Reframe: This is out of our context. This advice not fitting is not a problem with me (or us).
Now you have some choices. You can weigh whether it seems worth it to tinker with it or move on.
Reframe: This is interesting. I wonder what this could look like in my context…
or
Reframe: This may be helpful for another family. It’s not a fit for us and I am going to move on.
Best-case scenario…
Most advice you read is always in the form of best-case scenario. Often this is simply for ease of delivery. It would be confusing and inefficient to go through every possible permutation of what can happen. However, the polished vignette, summary of a technique or simple script may lead the reader to feel it should be easy and straightforward. When it doesn’t go that way, it feels like a failure.
Reframe: Remember, this is best-case scenario advice. This is not me doing something wrong.

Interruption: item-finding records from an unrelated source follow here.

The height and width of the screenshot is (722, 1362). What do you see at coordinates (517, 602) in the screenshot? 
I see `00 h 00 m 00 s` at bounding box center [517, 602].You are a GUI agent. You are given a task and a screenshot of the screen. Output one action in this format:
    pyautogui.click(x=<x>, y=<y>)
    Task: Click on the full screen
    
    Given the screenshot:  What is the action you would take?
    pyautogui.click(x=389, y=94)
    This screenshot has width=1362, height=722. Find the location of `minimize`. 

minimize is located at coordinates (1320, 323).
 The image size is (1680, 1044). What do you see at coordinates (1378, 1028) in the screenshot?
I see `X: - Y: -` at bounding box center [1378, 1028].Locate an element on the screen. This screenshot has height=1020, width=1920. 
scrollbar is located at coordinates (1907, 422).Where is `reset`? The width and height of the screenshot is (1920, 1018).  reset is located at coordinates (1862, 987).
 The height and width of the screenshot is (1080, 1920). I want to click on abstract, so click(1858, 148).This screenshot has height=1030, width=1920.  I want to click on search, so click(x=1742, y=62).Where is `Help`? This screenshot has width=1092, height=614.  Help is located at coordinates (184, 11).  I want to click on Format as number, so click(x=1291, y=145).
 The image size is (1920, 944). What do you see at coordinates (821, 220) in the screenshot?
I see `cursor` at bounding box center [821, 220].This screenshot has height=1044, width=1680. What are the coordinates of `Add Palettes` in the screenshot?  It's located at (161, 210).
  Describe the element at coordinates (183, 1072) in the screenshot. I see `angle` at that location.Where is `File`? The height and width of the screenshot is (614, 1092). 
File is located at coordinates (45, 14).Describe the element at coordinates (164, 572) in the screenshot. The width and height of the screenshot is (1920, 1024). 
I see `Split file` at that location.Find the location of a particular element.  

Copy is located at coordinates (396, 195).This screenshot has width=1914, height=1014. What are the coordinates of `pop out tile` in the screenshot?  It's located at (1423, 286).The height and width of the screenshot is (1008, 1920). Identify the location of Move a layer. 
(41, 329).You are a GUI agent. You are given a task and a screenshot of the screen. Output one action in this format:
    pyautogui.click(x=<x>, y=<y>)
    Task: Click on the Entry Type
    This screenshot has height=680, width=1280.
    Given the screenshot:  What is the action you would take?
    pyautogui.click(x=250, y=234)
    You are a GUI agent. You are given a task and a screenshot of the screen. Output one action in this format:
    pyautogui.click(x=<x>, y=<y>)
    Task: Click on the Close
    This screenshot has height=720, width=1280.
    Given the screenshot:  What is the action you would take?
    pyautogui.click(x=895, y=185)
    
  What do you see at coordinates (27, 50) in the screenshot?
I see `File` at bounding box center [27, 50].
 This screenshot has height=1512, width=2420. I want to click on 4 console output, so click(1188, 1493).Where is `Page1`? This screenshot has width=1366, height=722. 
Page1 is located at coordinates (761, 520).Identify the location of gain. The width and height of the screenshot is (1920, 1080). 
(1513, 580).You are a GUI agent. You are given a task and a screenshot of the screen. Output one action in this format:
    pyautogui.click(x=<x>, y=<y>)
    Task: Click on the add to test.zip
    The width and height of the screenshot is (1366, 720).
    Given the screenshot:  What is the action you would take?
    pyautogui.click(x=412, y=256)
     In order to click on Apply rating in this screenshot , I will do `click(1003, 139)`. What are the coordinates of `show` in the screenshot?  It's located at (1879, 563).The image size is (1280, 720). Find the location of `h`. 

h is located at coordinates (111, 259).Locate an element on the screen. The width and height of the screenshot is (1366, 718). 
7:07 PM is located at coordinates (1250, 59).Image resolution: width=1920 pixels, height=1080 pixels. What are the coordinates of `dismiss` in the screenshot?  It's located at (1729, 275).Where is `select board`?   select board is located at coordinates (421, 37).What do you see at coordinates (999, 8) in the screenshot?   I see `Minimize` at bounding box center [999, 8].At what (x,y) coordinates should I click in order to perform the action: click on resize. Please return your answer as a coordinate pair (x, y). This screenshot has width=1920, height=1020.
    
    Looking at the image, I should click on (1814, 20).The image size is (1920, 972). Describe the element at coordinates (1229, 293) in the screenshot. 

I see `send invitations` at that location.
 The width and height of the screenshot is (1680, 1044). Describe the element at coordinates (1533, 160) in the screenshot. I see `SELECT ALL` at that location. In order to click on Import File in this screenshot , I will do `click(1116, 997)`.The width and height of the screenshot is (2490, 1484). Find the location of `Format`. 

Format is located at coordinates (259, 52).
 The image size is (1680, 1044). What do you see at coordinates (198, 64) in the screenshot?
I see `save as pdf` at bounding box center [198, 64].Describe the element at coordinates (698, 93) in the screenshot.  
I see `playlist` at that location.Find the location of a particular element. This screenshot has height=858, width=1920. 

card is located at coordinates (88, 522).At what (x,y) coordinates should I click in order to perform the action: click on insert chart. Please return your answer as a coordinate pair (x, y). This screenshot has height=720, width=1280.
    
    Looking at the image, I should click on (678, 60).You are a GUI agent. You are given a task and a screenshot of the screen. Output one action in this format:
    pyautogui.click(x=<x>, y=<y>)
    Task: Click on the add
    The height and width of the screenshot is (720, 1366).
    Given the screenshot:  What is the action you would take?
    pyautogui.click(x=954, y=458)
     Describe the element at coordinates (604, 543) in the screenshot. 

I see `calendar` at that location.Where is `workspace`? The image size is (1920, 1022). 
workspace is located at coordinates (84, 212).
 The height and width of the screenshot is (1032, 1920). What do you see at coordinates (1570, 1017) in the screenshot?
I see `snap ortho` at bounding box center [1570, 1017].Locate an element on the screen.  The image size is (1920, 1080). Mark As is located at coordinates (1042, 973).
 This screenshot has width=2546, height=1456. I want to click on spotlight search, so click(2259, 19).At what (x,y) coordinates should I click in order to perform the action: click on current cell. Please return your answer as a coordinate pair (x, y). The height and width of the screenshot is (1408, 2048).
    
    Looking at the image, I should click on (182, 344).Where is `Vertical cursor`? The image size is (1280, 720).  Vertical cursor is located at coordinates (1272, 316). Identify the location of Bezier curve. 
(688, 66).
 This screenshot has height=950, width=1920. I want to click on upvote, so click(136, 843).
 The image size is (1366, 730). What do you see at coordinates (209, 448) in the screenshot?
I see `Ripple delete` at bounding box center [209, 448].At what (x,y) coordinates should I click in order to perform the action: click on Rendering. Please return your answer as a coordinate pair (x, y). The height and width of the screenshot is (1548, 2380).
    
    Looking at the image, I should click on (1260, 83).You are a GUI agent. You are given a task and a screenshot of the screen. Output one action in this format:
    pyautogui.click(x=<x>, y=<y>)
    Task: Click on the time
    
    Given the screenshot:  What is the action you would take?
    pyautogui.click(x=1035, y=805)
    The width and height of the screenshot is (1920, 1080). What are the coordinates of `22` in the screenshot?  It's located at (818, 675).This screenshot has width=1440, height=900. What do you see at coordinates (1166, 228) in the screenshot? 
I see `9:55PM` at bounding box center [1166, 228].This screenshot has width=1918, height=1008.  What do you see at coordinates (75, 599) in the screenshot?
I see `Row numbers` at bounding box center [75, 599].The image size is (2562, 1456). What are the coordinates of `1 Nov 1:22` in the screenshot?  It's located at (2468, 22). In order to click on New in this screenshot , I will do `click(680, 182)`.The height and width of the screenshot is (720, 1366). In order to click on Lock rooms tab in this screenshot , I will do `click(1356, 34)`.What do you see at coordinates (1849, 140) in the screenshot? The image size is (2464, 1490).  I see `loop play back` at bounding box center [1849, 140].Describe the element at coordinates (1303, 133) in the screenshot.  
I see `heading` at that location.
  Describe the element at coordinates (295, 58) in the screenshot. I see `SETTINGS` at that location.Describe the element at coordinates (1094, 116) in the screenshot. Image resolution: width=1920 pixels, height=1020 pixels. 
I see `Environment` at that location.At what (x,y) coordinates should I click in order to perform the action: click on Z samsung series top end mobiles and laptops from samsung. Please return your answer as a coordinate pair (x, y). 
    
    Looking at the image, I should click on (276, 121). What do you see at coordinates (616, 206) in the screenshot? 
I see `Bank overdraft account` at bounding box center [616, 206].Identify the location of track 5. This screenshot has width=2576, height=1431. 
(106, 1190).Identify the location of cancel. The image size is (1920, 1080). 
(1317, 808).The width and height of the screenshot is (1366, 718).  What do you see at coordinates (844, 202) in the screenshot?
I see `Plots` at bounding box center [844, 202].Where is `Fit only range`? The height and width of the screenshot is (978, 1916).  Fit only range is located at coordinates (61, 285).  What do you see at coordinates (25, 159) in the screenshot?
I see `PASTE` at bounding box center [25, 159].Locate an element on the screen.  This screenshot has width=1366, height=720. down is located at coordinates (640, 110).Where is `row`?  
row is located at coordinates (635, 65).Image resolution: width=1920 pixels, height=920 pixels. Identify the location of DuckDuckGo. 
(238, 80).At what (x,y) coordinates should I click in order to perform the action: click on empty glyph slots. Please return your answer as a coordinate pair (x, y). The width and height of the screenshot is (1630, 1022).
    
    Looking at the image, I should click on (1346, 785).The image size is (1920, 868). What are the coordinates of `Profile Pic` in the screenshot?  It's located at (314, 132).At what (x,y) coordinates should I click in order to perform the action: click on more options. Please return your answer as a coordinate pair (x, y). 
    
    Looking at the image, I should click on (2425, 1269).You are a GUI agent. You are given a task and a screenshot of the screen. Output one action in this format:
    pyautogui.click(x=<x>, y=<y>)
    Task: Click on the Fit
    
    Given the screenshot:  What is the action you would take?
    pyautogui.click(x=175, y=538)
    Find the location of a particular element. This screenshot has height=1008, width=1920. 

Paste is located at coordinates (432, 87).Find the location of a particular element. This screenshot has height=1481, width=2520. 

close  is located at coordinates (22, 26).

Remembering this is best-case scenario means there will be a whole range of scenarios not included. Whatever happened for you is data. It may indicate that this wasn't the right fit or maybe it’s too early to tell. Maybe it feels like it was the worst-case but that’s data too. It is data about the fit of the advice for your family—not you or your kid.
No one way
I know I said this already but it’s worth visiting again. Despite how it’s presented, there is no one way to raise a child. And I for one think that is awesome and I will continue to enjoy watching all the ways we do this crazy thing called parenting.
Thank you for that article Kathryn. I think that in the ocean of all parenting advises and recommendations it is easy to forget that they are taken out of the context of our own children and family. Also, very useful techniques to navigate that information overload.
I greatly appreciate the tangible re-frames you provided readers with here. Excellent and helpful!